The move, which portends a new look and direction for the program anchored by Tom Brokaw, comes at a time when the broadcast is slumping in the ratings, alternating with the ''CBS Evening News'' in third place.

Friedman helped ''Today'' become first in the ratings before he left NBC in 1987.

The New York Times quoted one unidentified NBC executive as saying the appointment signaled that former ''Today'' co-host Jane Pauley would soon become co-anchor of the newscast with Brokaw. The executive predicted Ms. Pauley's addition to the broadcast would be gradual, with no definitive move until the fall, Saturday's Times reported.

NBC News president Michael G. Gartner told The Times that adding Ms. Pauley to the newscast was ''not on the table today'' and ''not part of the reason Steve was brought in.'' He added: ''I'm not saying it will never happen.
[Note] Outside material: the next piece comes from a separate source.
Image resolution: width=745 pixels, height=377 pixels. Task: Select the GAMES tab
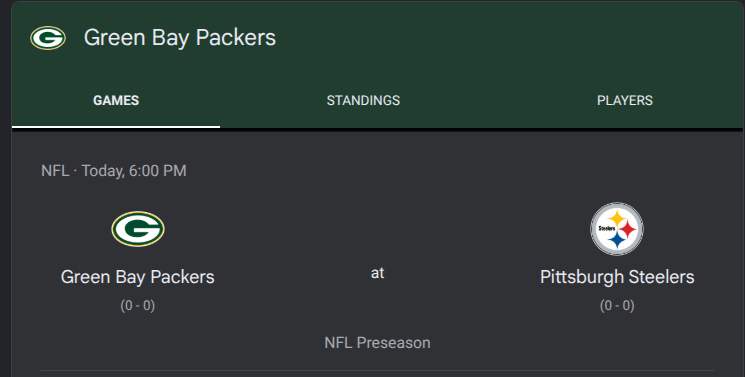(116, 100)
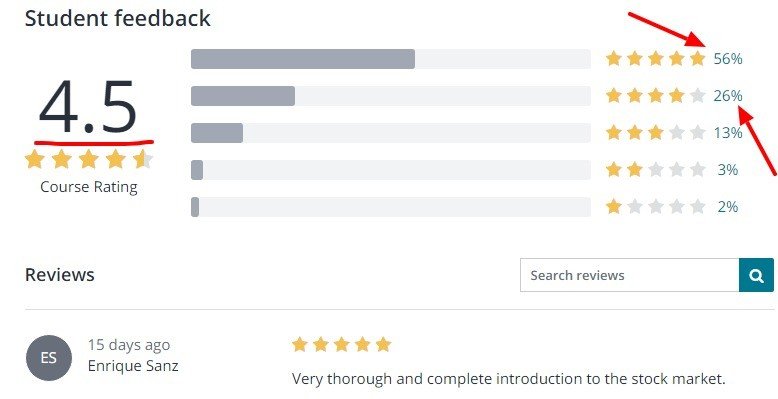
Task: Click the four-star rating progress bar
Action: tap(391, 96)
Who knows?''

Friedman will succeed Bill Wheatley, executive producer of ''NBC Nightly News'' for five years. Gartner issued a statement praising Wheatley but saying he thinks ''it's time to take the broadcast in a different direction.'' Wheatley will remain at NBC News.

In a brief interview, Brokaw called Wheatley ''one of the good guys,'' a tireless worker and ''a great friend and colleague. I'm going to miss him.''

Friedman said he will start work the first week in June. That also is when NBC affiliates will have their annual convention.

His return to NBC will mark his third time working with Brokaw. The two were colleagues in the early 1970s at NBC-owned KNBC-TV in Burbank, where Brokaw was an anchorman. Friedman began his NBC career there as a newswriter.

Later, Friedman was executive producer of ''Today'' when Brokaw was its co- host. The former left NBC in mid-1987 to join GTG, a new company formed by the Gannett Co. and former NBC chairman Grant Tinker.

Friedman created for GTG a TV version of the USA Today newspaper. ''USA Today on TV'' cost $40 million to start up. It premiered in a blaze of publicity in September 1988 on 156 stations, with four anchors, short stories, a fast pace and a busy assortment of high-tech graphics. It was thoroughly panned by critics.

Its ratings fell despite format changes and it went off the air on Jan. 8. Friedman, who had been president of GTG's New York branch, quit the company last May.

The NBC newscast he now will take over often was first in ratings the year he left the network. But in the just-ended season of 1989-90, it was third, averaging a 9.9 rating.

The ''CBS Evening News'' averaged a 10.1 rating. The new Nielsen champion, ABC's ''World News Tonight,'' had a 10.9. Each ratings point represents 921,000 homes.